Write a solution to find the `customer_number` for the customer who has placed the largest number of orders.

The test cases are generated so that **exactly one customer** will have placed more orders than any other customer.

The result format is in the following example.

---

### Example 1:

#### Input:
Orders table:

| order_number | customer_number |
|--------------|-----------------|
| 1            | 1               |
| 2            | 2               |
| 3            | 3               |
| 4            | 3               |

#### Output: 
| customer_number |
|-----------------|
| 3               |

#### Explanation:
The customer with number `3` has two orders, which is greater than either customer `1` or `2` because each of them only has one order. So the result is `customer_number 3`.

---

### Follow-up:
What if more than one customer has the largest number of orders? Can you find all the `customer_number` in this case?


In [None]:
# solution with 404 ms
def largest_orders(orders: pd.DataFrame) -> pd.DataFrame:
    order_counts = orders.groupby("customer_number").size().reset_index(name="order_count")
    max_orders = order_counts["order_count"].max()
    top_customer = order_counts[order_counts["order_count"] == max_orders]
    return top_customer[['customer_number']]


In [None]:
# solution with 245 ms
def largest_orders(orders: pd.DataFrame) -> pd.DataFrame:
    return orders['customer_number'].mode().to_frame()

### mode() in Pandas
The **mode()** function in Pandas returns the most frequently occurring value(s) in a Series or DataFrame. If there are multiple modes (values with the same highest frequency), it returns all of them.

Key Points:
- For Series: Returns a Series containing the mode(s).
- For DataFrame: Returns a DataFrame containing the mode(s) for each column.
- If no mode exists (e.g., all values are unique), it returns the values with equal frequency.

### to_frame() in Pandas
The **to_frame()** function is used to convert a Pandas Series into a DataFrame.

Key Points:
- The resulting DataFrame has one column, where the original Series values become the column's data.
- You can optionally specify a name for the resulting column.

In [None]:
# mode() and to_frame() are used to get the most frequent value in the column and convert it to a DataFrame, respectively.

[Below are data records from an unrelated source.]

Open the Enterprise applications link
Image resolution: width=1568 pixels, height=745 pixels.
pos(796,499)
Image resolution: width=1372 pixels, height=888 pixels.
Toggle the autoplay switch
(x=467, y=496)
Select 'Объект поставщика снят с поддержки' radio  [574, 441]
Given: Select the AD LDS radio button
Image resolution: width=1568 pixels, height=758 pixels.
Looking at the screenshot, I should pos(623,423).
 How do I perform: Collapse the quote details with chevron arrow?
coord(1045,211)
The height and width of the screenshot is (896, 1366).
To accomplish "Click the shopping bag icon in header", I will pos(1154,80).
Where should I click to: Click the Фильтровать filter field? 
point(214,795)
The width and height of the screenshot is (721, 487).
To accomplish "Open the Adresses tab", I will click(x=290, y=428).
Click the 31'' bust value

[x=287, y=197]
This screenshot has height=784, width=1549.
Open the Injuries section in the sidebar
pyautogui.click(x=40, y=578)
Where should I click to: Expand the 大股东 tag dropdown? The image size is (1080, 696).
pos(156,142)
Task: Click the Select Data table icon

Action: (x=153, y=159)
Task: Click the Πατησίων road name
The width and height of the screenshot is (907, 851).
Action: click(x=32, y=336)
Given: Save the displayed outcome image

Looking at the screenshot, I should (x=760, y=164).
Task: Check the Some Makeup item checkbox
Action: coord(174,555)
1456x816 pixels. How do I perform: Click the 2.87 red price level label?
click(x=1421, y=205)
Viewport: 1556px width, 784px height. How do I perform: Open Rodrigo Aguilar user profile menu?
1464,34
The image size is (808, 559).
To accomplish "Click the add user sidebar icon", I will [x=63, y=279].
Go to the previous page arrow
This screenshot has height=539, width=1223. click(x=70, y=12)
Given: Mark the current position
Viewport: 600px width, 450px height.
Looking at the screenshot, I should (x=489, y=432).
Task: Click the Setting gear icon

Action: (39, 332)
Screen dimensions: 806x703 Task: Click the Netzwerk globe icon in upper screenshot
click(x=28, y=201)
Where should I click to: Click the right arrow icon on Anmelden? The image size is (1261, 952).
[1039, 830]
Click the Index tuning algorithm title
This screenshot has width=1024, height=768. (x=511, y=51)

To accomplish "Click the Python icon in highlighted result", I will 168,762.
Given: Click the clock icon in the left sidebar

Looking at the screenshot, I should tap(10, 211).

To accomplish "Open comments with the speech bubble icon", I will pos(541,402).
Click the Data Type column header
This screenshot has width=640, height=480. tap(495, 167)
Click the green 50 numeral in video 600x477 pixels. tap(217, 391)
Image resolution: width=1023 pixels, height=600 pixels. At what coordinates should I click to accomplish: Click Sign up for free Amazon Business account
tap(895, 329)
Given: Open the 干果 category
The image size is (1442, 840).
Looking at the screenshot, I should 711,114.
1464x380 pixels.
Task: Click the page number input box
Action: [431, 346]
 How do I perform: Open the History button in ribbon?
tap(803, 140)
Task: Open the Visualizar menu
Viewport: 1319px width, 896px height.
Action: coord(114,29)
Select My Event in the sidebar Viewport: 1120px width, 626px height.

### 1484. Group Sold Products By The Date
**Difficulty:** Easy  
**Topics:** SQL, Pandas  

---

#### **Table Activities**

| Column Name | Type    |
|-------------|---------|
| sell_date   | date    |
| product     | varchar |

- There is no primary key (column with unique values) for this table. It may contain duplicates.
- Each row of this table contains the product name and the date it was sold in a market.

---

### **Problem Statement**

Write a solution to find for each date the number of different products sold and their names.

- The sold product names for each date should be sorted lexicographically.
- Return the result table ordered by `sell_date`.

---

### **Example**

#### **Input:**  
**Activities table:**

| sell_date  | product     |
|------------|-------------|
| 2020-05-30 | Headphone   |
| 2020-06-01 | Pencil      |
| 2020-06-02 | Mask        |
| 2020-05-30 | Basketball  |
| 2020-06-01 | Bible       |
| 2020-06-02 | Mask        |
| 2020-05-30 | T-Shirt     |

---

#### **Output:**  

| sell_date  | num_sold | products                     |
|------------|----------|------------------------------|
| 2020-05-30 | 3        | Basketball,Headphone,T-Shirt |
| 2020-06-01 | 2        | Bible,Pencil                 |
| 2020-06-02 | 1        | Mask                         |

---

#### **Explanation:**

- For `2020-05-30`: Sold items were (`Headphone`, `Basketball`, `T-Shirt`).  
  Sorting them lexicographically gives `Basketball,Headphone,T-Shirt`.  

- For `2020-06-01`: Sold items were (`Pencil`, `Bible`).  
  Sorting them lexicographically gives `Bible,Pencil`.  

- For `2020-06-02`: The sold item is `Mask`.  
  Since there is only one product, we just return it.  


In [None]:
# 360 ms solution
def categorize_products(activities: pd.DataFrame) -> pd.DataFrame:
    grouped = (activities.groupby('sell_date')['product'].apply(lambda x: sorted(set(x))).reset_index())
    grouped['num_sold'] = grouped['product'].apply(len)  
    grouped['products'] = grouped['product'].apply(lambda x: ",".join(x))
    return grouped.drop(columns=['product']).sort_values(by='sell_date')

In [None]:
# 250 ms solution
def categorize_products(activities: pd.DataFrame) -> pd.DataFrame:
    prod_list = activities.groupby(['sell_date'],as_index=False)['product'].agg(['nunique', lambda x: ','.join(sorted(set(x)))])
    prod_list.columns = ['sell_date','num_sold','products']
    return prod_list